The plan includes doubling the bank's business volumes and reducing gross NPA level below 3 per cent.
"The plan rests on business growth and our approach will be to catch up with the industry. We will double our business from around Rs 5 lakh crore in FY16 to Rs 10 lakh crore in FY19, representing CAGR of over 20 per cent per annum," Managing Director and Chief Executive Kishor Kharat told reporters in Mumbai.
However, he was quick to add the "transformational plan" has nothing to do with the Government's move to reduce stake in the bank.
"The plan has nothing to do with whether we remain a public sector or a private sector bank because it does not talk abut composition of ownership or holding. On a standalone basis we have made this plan for transforming the bank and therefore the thrust is more on business transformation."

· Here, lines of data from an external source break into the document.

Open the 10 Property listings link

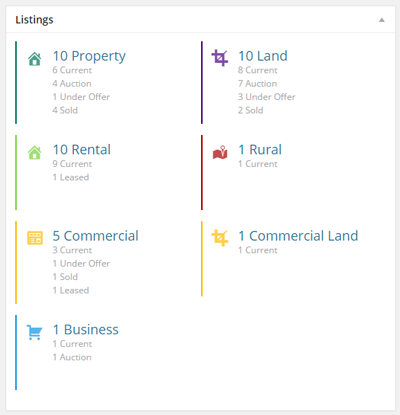[89, 56]
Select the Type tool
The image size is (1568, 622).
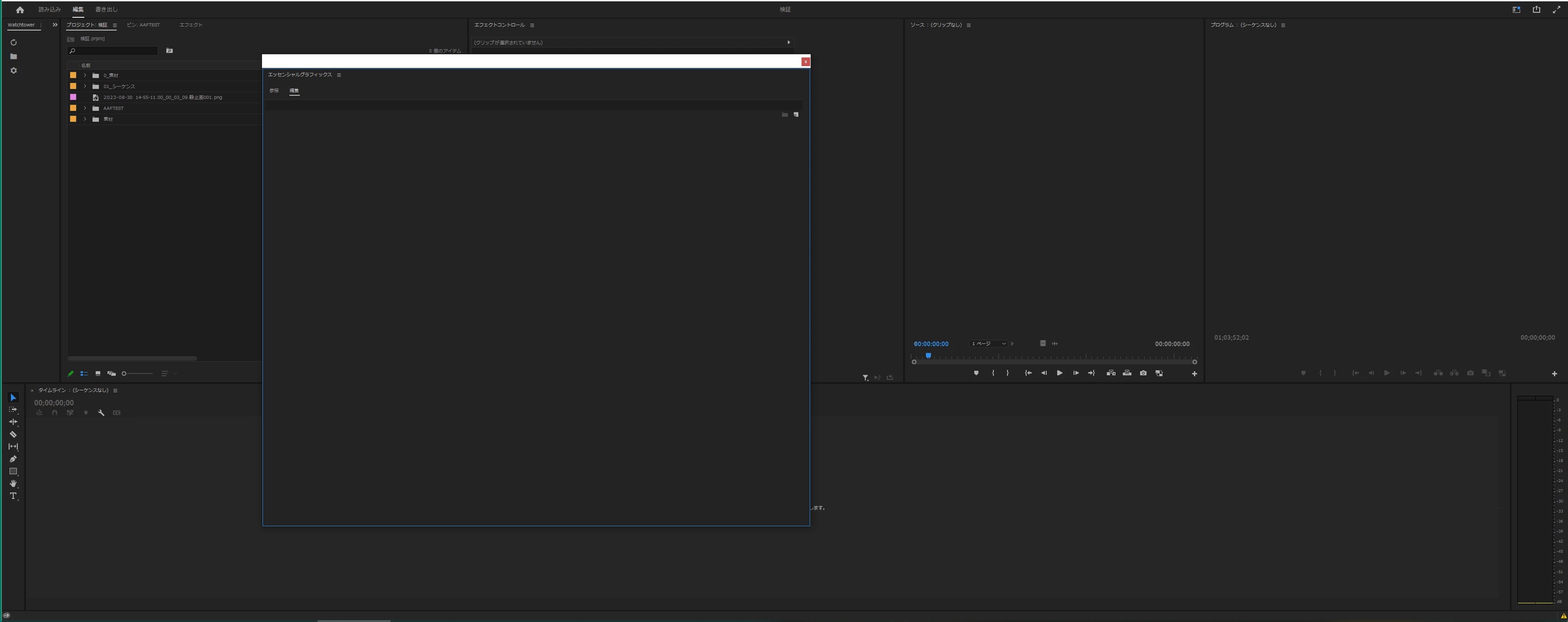(13, 496)
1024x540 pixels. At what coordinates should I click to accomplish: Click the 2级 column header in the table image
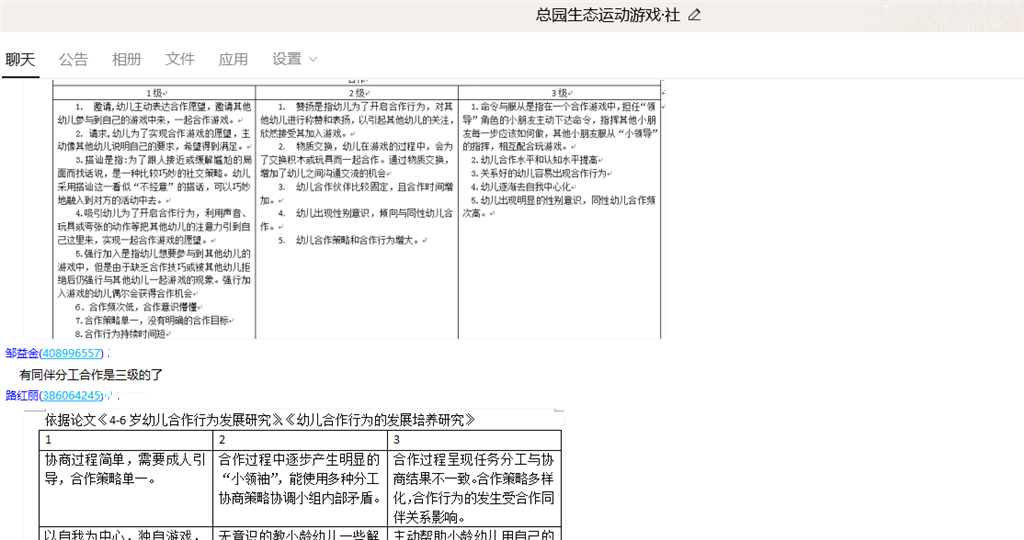tap(357, 92)
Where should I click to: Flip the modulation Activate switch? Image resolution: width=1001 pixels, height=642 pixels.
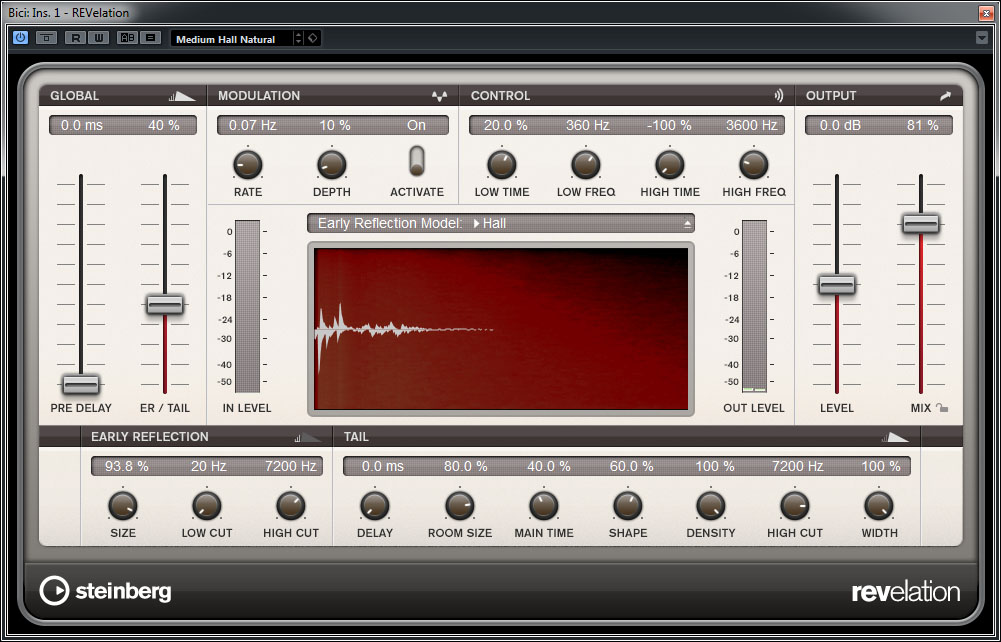(417, 161)
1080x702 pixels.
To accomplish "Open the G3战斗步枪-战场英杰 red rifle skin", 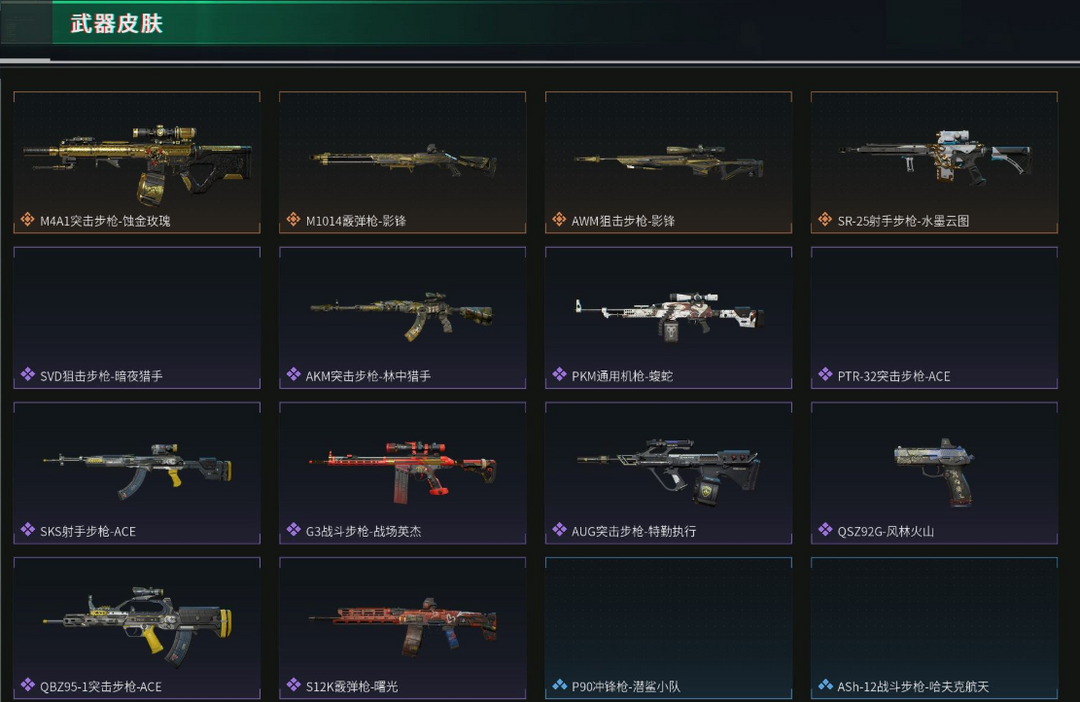I will coord(402,471).
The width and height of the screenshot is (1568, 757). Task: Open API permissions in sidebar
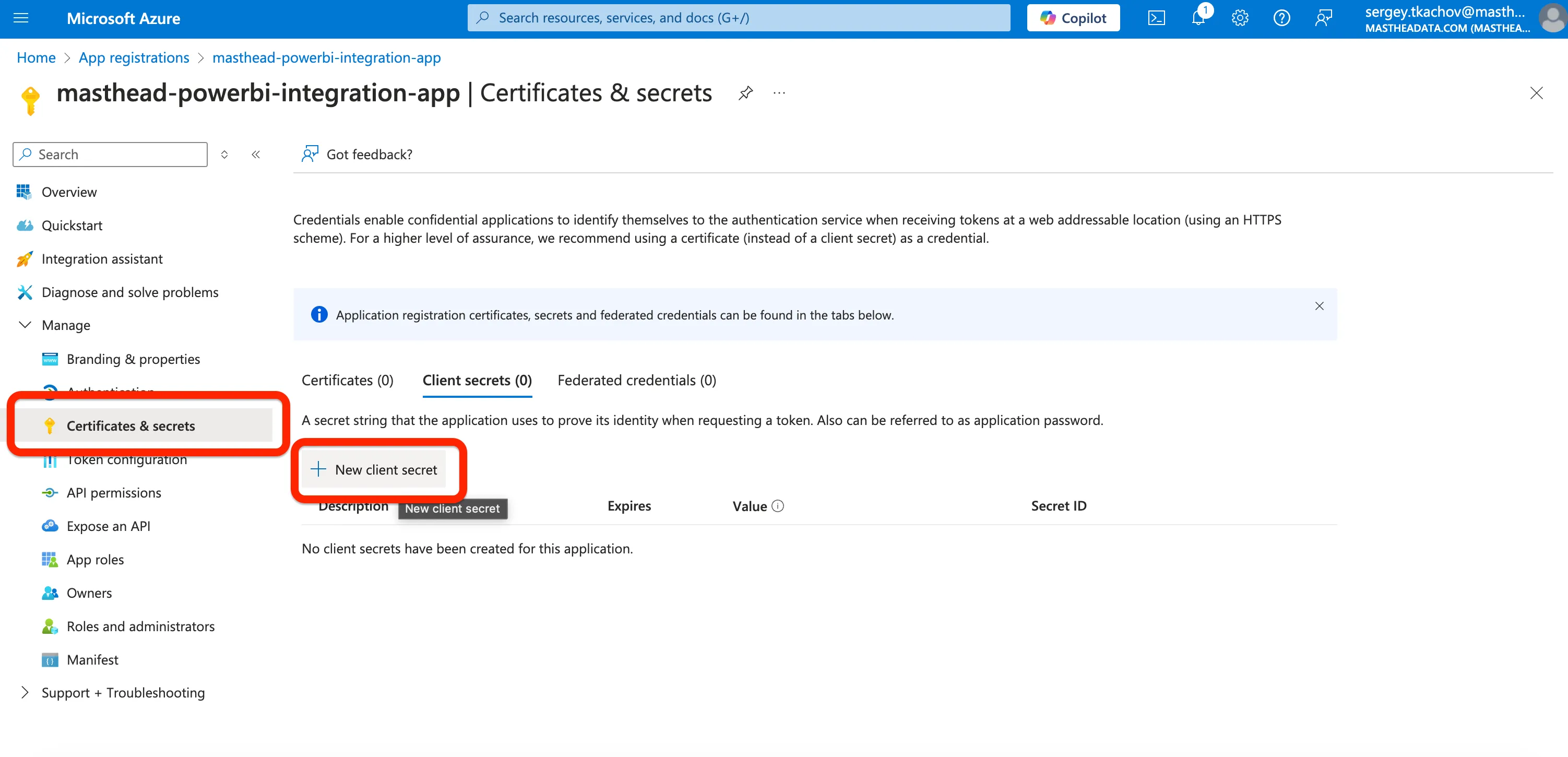click(114, 493)
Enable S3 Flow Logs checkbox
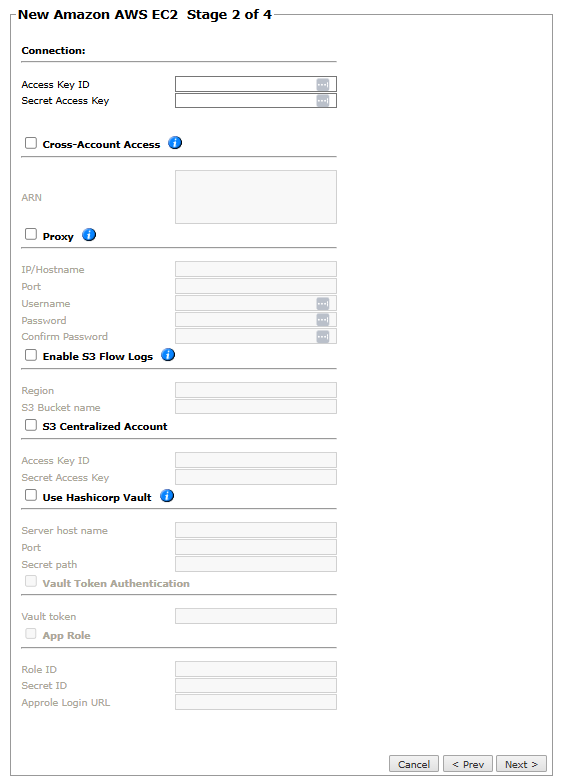Screen dimensions: 562x781 (31, 355)
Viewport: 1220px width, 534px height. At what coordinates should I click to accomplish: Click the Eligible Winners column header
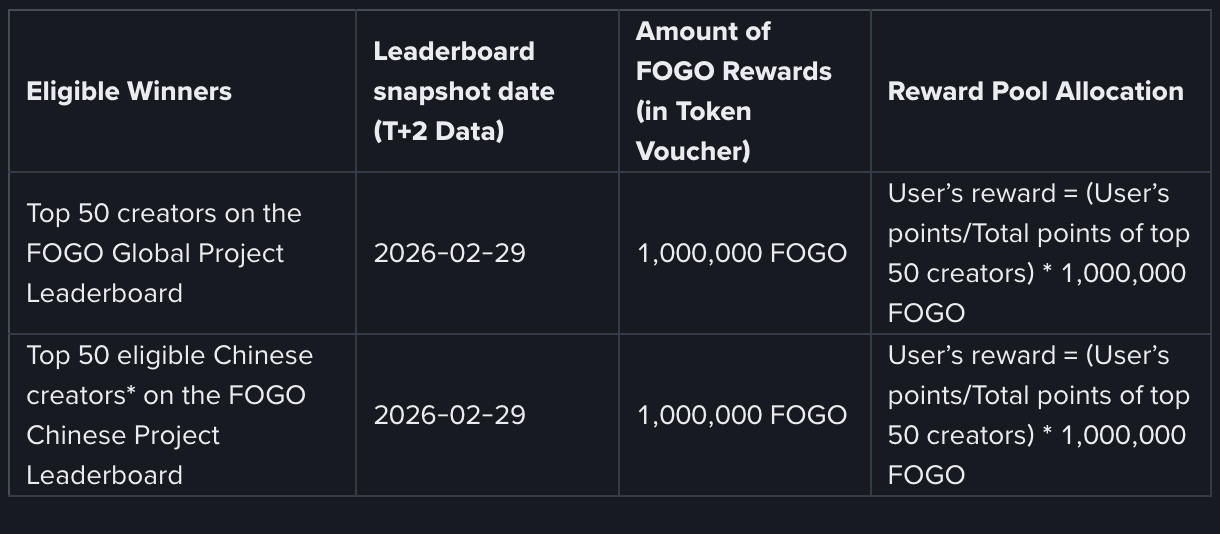[129, 92]
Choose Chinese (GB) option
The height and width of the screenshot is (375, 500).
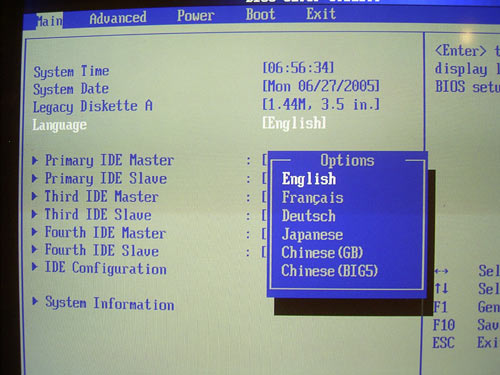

Kharat said bad loan will remain an issue for some more time but expressed confidence the bank will be entering the next fiscal with a lighter stress. "Our endeavour will be to bring down gross NPA to 3 per cent and net NPA to near 0 per cent."
For the quarter ended December, the bank's gross NPAs jumped to 8.94 per cent from 5.94 per cent in the same period last year, while net NPA rose to 4.60 per cent.
To meet the plan, the bank is looking at raising around Rs 19,000-20,000 crore over the next three years, he said. Besides, it will be raising Rs 4,000 crore from Tier I bonds and Rs 8,000-9,000 crore through Tier II bonds.
The city-based lender has lined up around Rs 3,000 crore of assets for monetisation, of which it is expecting nearly Rs 1,200-1,500 crore to accrue this month.
Kharat said he would like to list the bank's subsidiaries - IDBI Capital, IDBI AMC, IDBI Federal - but no final decision has been taken so far. "Right now, we will monetise to the extent of our need only."
The bank has also put on hold its plan to raise Rs 3,771 crore through qualified institutional placement (QIP) route due to volatile market conditions.
"We have put the QIP plans on hold for now because the price is not right at this point in time. The investor interest during our roadshow was very good but they wanted more clarity around the impact of AQR (asset quality review).
Now that things are clearer, we will wait for the price to come back up," Kharat said.